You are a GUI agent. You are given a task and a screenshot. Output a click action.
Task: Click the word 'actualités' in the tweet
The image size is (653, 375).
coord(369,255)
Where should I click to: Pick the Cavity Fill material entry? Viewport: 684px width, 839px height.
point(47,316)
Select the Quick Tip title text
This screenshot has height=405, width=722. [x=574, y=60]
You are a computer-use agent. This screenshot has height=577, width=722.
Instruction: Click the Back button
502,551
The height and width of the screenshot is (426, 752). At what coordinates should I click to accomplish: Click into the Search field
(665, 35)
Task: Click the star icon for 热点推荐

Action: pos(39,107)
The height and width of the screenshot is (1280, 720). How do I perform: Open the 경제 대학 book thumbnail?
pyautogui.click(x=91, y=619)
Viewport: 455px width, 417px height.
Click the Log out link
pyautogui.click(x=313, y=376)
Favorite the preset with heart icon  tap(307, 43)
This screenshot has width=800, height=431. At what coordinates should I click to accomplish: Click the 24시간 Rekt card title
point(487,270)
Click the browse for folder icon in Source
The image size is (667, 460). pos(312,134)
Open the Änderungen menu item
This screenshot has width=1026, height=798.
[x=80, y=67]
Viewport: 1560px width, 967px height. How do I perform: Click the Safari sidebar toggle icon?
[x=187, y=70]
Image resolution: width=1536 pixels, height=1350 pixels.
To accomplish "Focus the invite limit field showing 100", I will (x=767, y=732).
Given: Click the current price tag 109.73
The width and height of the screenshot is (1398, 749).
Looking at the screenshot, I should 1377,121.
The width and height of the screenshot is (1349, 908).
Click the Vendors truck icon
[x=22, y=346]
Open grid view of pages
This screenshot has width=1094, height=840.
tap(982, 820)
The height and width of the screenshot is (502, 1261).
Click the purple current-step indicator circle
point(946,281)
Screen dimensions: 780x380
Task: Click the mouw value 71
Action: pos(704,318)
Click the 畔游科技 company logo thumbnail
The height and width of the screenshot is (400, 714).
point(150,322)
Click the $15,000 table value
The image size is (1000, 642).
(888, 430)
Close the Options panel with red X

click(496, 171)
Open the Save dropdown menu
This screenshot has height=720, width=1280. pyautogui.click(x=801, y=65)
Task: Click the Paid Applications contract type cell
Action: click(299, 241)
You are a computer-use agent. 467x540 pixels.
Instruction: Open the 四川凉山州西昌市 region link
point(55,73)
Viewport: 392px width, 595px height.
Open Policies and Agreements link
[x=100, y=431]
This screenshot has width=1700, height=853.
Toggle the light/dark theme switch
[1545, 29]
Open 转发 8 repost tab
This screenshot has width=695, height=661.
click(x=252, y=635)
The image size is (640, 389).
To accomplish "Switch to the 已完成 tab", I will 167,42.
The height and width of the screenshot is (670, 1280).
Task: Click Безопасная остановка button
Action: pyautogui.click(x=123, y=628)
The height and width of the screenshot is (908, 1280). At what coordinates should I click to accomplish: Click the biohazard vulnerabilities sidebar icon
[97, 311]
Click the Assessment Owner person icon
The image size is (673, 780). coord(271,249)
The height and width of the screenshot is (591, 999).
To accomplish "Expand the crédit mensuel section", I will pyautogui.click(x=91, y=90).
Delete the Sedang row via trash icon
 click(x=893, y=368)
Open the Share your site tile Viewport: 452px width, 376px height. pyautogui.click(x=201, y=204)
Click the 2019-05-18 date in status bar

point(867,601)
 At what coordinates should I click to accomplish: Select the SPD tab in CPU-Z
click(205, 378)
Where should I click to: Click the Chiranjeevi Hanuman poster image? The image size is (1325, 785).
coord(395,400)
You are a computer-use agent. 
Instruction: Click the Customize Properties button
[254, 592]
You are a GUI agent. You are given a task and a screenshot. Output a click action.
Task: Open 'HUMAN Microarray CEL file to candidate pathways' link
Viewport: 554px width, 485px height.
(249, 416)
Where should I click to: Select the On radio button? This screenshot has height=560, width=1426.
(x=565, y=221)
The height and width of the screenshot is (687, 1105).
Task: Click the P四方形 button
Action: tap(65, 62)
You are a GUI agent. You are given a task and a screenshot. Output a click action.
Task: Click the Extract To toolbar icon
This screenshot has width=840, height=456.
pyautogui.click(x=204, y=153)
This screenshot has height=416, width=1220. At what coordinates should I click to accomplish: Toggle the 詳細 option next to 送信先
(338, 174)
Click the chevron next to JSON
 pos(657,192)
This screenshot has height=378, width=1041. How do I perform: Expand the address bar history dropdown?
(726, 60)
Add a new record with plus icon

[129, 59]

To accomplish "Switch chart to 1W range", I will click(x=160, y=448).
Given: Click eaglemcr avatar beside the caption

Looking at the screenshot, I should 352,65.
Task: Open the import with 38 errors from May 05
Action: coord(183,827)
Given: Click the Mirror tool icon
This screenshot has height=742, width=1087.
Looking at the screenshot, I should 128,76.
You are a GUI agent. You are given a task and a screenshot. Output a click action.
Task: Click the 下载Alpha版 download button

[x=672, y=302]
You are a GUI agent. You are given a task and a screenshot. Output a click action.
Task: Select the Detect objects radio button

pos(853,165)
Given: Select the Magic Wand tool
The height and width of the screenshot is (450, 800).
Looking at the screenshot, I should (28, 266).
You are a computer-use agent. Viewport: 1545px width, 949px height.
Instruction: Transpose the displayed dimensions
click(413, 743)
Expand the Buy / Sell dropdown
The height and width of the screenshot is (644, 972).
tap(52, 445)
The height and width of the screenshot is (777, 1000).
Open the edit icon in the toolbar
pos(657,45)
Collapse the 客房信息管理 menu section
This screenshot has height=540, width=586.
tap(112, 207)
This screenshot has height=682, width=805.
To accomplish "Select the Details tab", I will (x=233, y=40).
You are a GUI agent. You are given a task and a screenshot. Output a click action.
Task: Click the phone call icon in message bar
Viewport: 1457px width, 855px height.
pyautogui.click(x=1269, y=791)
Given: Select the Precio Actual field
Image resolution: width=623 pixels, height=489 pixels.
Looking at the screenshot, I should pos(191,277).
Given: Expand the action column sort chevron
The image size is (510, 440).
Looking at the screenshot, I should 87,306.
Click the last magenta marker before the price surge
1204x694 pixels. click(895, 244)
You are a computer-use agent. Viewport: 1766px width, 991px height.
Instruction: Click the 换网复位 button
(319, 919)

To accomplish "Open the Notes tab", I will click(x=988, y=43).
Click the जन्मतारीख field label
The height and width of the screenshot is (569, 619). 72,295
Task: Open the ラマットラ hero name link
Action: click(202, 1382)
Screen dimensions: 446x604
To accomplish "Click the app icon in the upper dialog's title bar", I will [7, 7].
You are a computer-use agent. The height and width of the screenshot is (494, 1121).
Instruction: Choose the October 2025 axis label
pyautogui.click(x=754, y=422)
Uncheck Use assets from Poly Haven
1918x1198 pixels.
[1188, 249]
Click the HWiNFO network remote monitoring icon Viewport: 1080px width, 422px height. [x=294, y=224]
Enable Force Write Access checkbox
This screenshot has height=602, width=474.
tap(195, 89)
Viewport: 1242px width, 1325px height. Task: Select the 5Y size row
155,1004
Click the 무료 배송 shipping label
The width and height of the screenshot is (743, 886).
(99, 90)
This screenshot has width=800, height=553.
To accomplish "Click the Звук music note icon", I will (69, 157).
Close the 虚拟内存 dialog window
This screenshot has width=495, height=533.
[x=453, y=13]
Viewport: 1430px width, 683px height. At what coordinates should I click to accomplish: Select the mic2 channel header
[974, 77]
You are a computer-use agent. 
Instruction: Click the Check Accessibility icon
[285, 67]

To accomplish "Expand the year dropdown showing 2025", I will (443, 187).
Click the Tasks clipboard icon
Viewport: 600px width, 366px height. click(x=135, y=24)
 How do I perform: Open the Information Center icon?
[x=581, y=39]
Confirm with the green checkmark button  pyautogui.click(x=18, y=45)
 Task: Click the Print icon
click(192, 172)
══════
DIRECTIONS ->
Each line of the listing is to be repeated exactly.

WRITTEN SOLUTION ->
You are a GUI agent. You are given a task and a screenshot. Output a click action.
Task: Click the word 'actualités' in the tweet
The image size is (653, 375).
coord(369,255)
Where should I click to: Pick the Cavity Fill material entry? Viewport: 684px width, 839px height.
point(47,316)
Select the Quick Tip title text
This screenshot has height=405, width=722. [x=574, y=60]
You are a computer-use agent. This screenshot has height=577, width=722.
Instruction: Click the Back button
502,551
The height and width of the screenshot is (426, 752). At what coordinates should I click to accomplish: Click into the Search field
(665, 35)
Task: Click the star icon for 热点推荐

Action: pos(39,107)
The height and width of the screenshot is (1280, 720). How do I perform: Open the 경제 대학 book thumbnail?
pyautogui.click(x=91, y=619)
Viewport: 455px width, 417px height.
Click the Log out link
pyautogui.click(x=313, y=376)
Favorite the preset with heart icon  tap(307, 43)
This screenshot has width=800, height=431. At what coordinates should I click to accomplish: Click the 24시간 Rekt card title
point(487,270)
Click the browse for folder icon in Source
The image size is (667, 460). pos(312,134)
Open the Änderungen menu item
This screenshot has width=1026, height=798.
[x=80, y=67]
Viewport: 1560px width, 967px height. How do I perform: Click the Safari sidebar toggle icon?
[x=187, y=70]
Image resolution: width=1536 pixels, height=1350 pixels.
To accomplish "Focus the invite limit field showing 100", I will (x=767, y=732).
Given: Click the current price tag 109.73
The width and height of the screenshot is (1398, 749).
Looking at the screenshot, I should 1377,121.
The width and height of the screenshot is (1349, 908).
Click the Vendors truck icon
[x=22, y=346]
Open grid view of pages
This screenshot has width=1094, height=840.
tap(982, 820)
The height and width of the screenshot is (502, 1261).
Click the purple current-step indicator circle
point(946,281)
Screen dimensions: 780x380
Task: Click the mouw value 71
Action: pos(704,318)
Click the 畔游科技 company logo thumbnail
The height and width of the screenshot is (400, 714).
point(150,322)
Click the $15,000 table value
The image size is (1000, 642).
(888, 430)
Close the Options panel with red X

click(496, 171)
Open the Save dropdown menu
This screenshot has height=720, width=1280. pyautogui.click(x=801, y=65)
Task: Click the Paid Applications contract type cell
Action: click(299, 241)
You are a computer-use agent. 467x540 pixels.
Instruction: Open the 四川凉山州西昌市 region link
point(55,73)
Viewport: 392px width, 595px height.
Open Policies and Agreements link
[x=100, y=431]
This screenshot has width=1700, height=853.
Toggle the light/dark theme switch
[1545, 29]
Open 转发 8 repost tab
This screenshot has width=695, height=661.
click(x=252, y=635)
The image size is (640, 389).
To accomplish "Switch to the 已完成 tab", I will 167,42.
The height and width of the screenshot is (670, 1280).
Task: Click Безопасная остановка button
Action: pyautogui.click(x=123, y=628)
The height and width of the screenshot is (908, 1280). At what coordinates should I click to accomplish: Click the biohazard vulnerabilities sidebar icon
[97, 311]
Click the Assessment Owner person icon
The image size is (673, 780). coord(271,249)
The height and width of the screenshot is (591, 999).
To accomplish "Expand the crédit mensuel section", I will pyautogui.click(x=91, y=90).
Delete the Sedang row via trash icon
 click(x=893, y=368)
Open the Share your site tile Viewport: 452px width, 376px height. pyautogui.click(x=201, y=204)
Click the 2019-05-18 date in status bar

point(867,601)
 At what coordinates should I click to accomplish: Select the SPD tab in CPU-Z
click(205, 378)
Where should I click to: Click the Chiranjeevi Hanuman poster image? The image size is (1325, 785).
coord(395,400)
You are a computer-use agent. 
Instruction: Click the Customize Properties button
[254, 592]
You are a GUI agent. You are given a task and a screenshot. Output a click action.
Task: Open 'HUMAN Microarray CEL file to candidate pathways' link
Viewport: 554px width, 485px height.
(249, 416)
Where should I click to: Select the On radio button? This screenshot has height=560, width=1426.
(x=565, y=221)
The height and width of the screenshot is (687, 1105).
Task: Click the P四方形 button
Action: tap(65, 62)
You are a GUI agent. You are given a task and a screenshot. Output a click action.
Task: Click the Extract To toolbar icon
This screenshot has width=840, height=456.
pyautogui.click(x=204, y=153)
This screenshot has height=416, width=1220. At what coordinates should I click to accomplish: Toggle the 詳細 option next to 送信先
(338, 174)
Click the chevron next to JSON
 pos(657,192)
This screenshot has height=378, width=1041. How do I perform: Expand the address bar history dropdown?
(726, 60)
Add a new record with plus icon

[129, 59]

To accomplish "Switch chart to 1W range", I will click(x=160, y=448).
Given: Click eaglemcr avatar beside the caption

Looking at the screenshot, I should 352,65.
Task: Open the import with 38 errors from May 05
Action: coord(183,827)
Given: Click the Mirror tool icon
This screenshot has height=742, width=1087.
Looking at the screenshot, I should 128,76.
You are a GUI agent. You are given a task and a screenshot. Output a click action.
Task: Click the 下载Alpha版 download button

[x=672, y=302]
You are a GUI agent. You are given a task and a screenshot. Output a click action.
Task: Select the Detect objects radio button

pos(853,165)
Given: Select the Magic Wand tool
The height and width of the screenshot is (450, 800).
Looking at the screenshot, I should (28, 266).
You are a computer-use agent. Viewport: 1545px width, 949px height.
Instruction: Transpose the displayed dimensions
click(413, 743)
Expand the Buy / Sell dropdown
The height and width of the screenshot is (644, 972).
tap(52, 445)
The height and width of the screenshot is (777, 1000).
Open the edit icon in the toolbar
pos(657,45)
Collapse the 客房信息管理 menu section
This screenshot has height=540, width=586.
tap(112, 207)
This screenshot has height=682, width=805.
To accomplish "Select the Details tab", I will (x=233, y=40).
You are a GUI agent. You are given a task and a screenshot. Output a click action.
Task: Click the phone call icon in message bar
Viewport: 1457px width, 855px height.
pyautogui.click(x=1269, y=791)
Given: Select the Precio Actual field
Image resolution: width=623 pixels, height=489 pixels.
Looking at the screenshot, I should pos(191,277).
Given: Expand the action column sort chevron
The image size is (510, 440).
Looking at the screenshot, I should 87,306.
Click the last magenta marker before the price surge
1204x694 pixels. click(895, 244)
You are a computer-use agent. Viewport: 1766px width, 991px height.
Instruction: Click the 换网复位 button
(319, 919)

To accomplish "Open the Notes tab", I will click(x=988, y=43).
Click the जन्मतारीख field label
The height and width of the screenshot is (569, 619). 72,295
Task: Open the ラマットラ hero name link
Action: click(202, 1382)
Screen dimensions: 446x604
To accomplish "Click the app icon in the upper dialog's title bar", I will [7, 7].
You are a computer-use agent. The height and width of the screenshot is (494, 1121).
Instruction: Choose the October 2025 axis label
pyautogui.click(x=754, y=422)
Uncheck Use assets from Poly Haven
1918x1198 pixels.
[1188, 249]
Click the HWiNFO network remote monitoring icon Viewport: 1080px width, 422px height. [x=294, y=224]
Enable Force Write Access checkbox
This screenshot has height=602, width=474.
tap(195, 89)
Viewport: 1242px width, 1325px height. Task: Select the 5Y size row
155,1004
Click the 무료 배송 shipping label
The width and height of the screenshot is (743, 886).
(99, 90)
This screenshot has width=800, height=553.
To accomplish "Click the Звук music note icon", I will (69, 157).
Close the 虚拟内存 dialog window
This screenshot has width=495, height=533.
[x=453, y=13]
Viewport: 1430px width, 683px height. At what coordinates should I click to accomplish: Select the mic2 channel header
[974, 77]
You are a computer-use agent. 
Instruction: Click the Check Accessibility icon
[285, 67]

To accomplish "Expand the year dropdown showing 2025", I will (443, 187).
Click the Tasks clipboard icon
Viewport: 600px width, 366px height. click(x=135, y=24)
 How do I perform: Open the Information Center icon?
[x=581, y=39]
Confirm with the green checkmark button  pyautogui.click(x=18, y=45)
 Task: Click the Print icon
click(192, 172)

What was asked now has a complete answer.